目的: 顎関節症患者に対し, 先端の径が小さい口腔粘膜用加圧疼痛閾値計を用い, 疼痛評価を行った.今回は, 試作した加圧痔痛閾値計における顎関節症患者の各被験部位の診断可能なカットオフ値の設定を目的とした.
方法: 対象は顎関節症と診断された33名とした.また, コントロール群は顎口腔系に自他覚的な異常を認めない20名の健常有歯顎者である.検討項目は, それぞれの被験部位における疼痛閾値で, 顎関節症群 (以下TMD群とする) とコントロール群の閾値の違いに着目し, さらにカットオフ値の設定についても検討した.

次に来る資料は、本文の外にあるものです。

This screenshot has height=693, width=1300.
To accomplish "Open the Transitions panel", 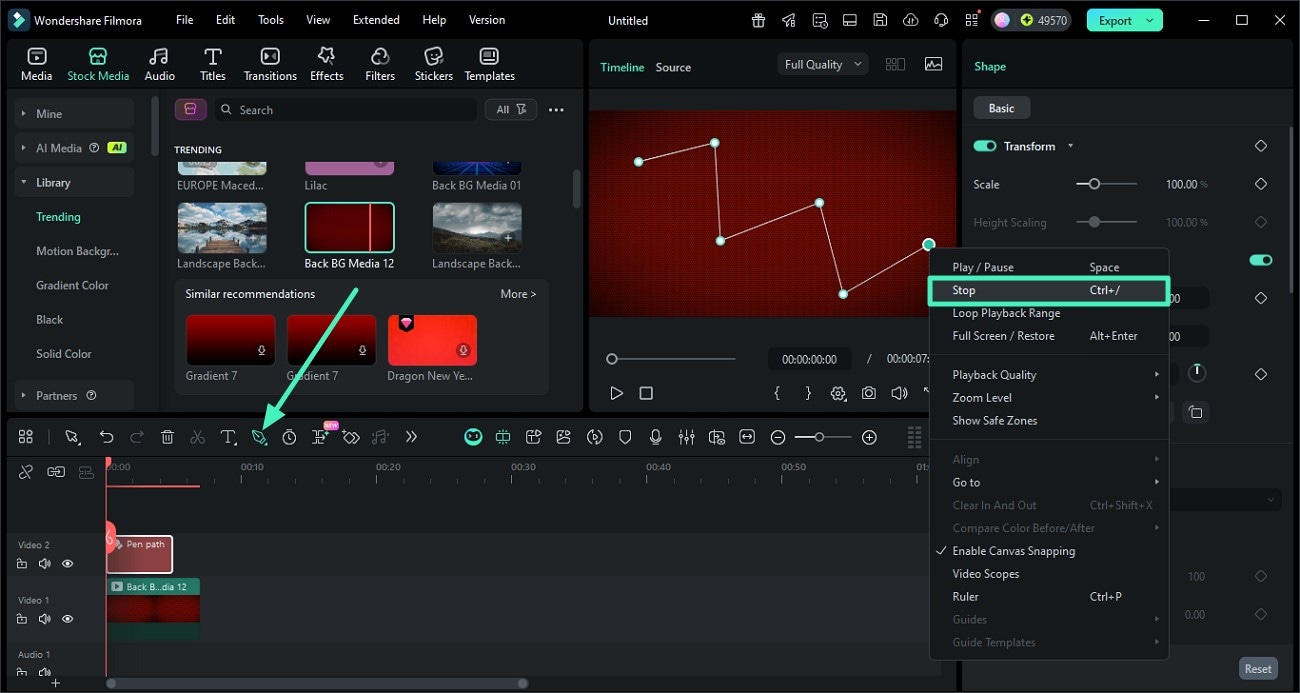I will coord(270,64).
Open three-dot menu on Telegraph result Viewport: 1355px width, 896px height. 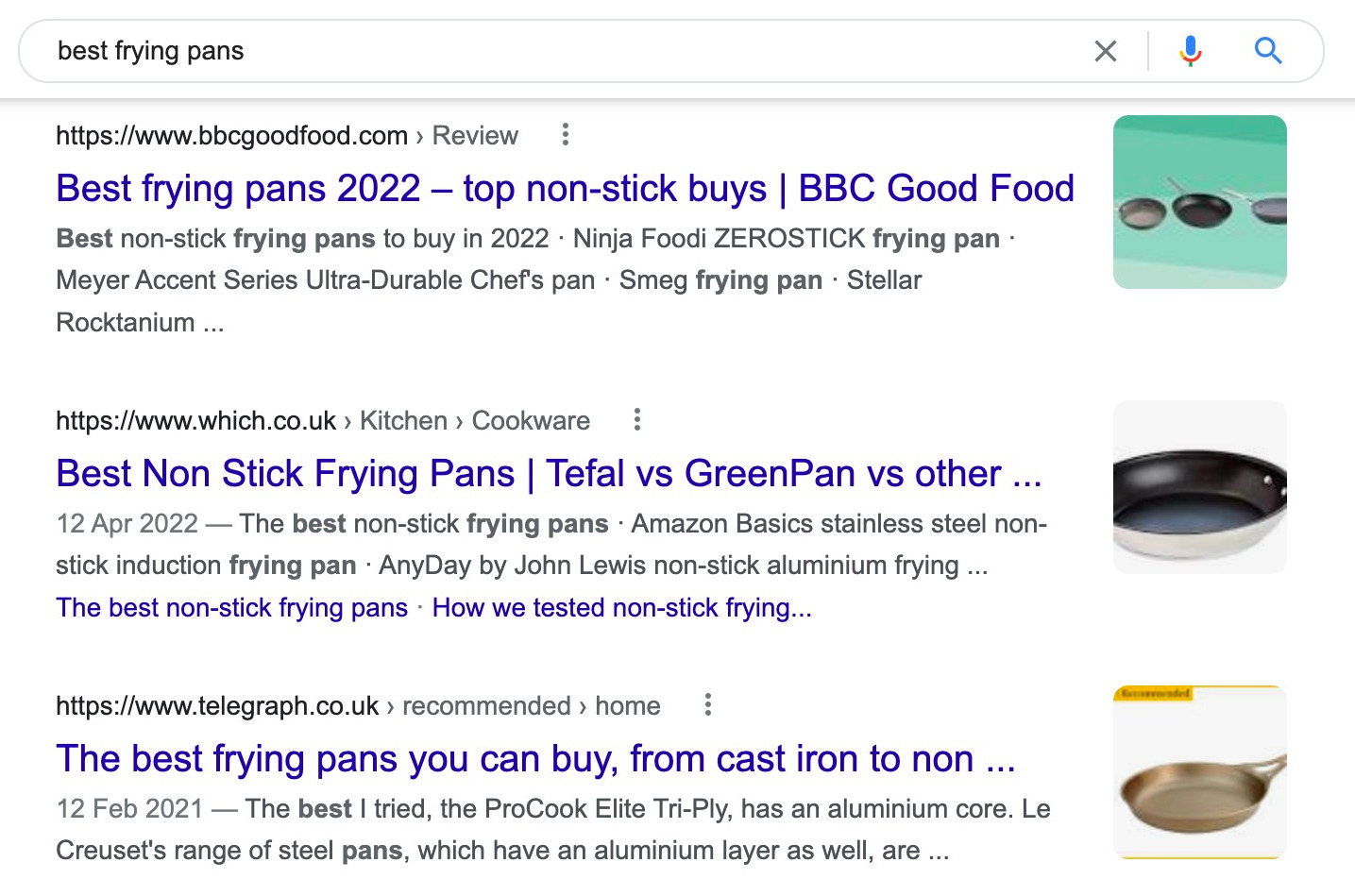(707, 705)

結果: コントロール群の疼痛閾値はTMD群と比較し, すべての部位で高い値を示し, すべての測定部位において有意な差を認めた.さらに, TMD群を無痛群および有痛群に分類し, コントロール群と比較したところ, すべての部位において有意な差を認めた.また, 無痛群の顎関節前方部の加圧疼痛閾値は, 有痛群と比較し大きく, 有意差が認められた (p=0.0074).一方, そのほかの部位では有意な差を認めなかった.側頭筋部のカットオフ値は合谷1, 800gf, 前額部800gf, 側頭筋部1, 100gf, 顎関節前方部1, 100gf, 顎関節中央部1, 000gf, 顎関節後方部1, 000gf, 咬筋起始部1, 050gf, 咬筋中央部1, 150gf, 咬筋停止部1, 050gfであった.
結論: 以上の結果から, 本実験で用いた加圧疼痛閾値計は, 顎関節症患者に対し臨床応用可能なカットオフ値を設定できた.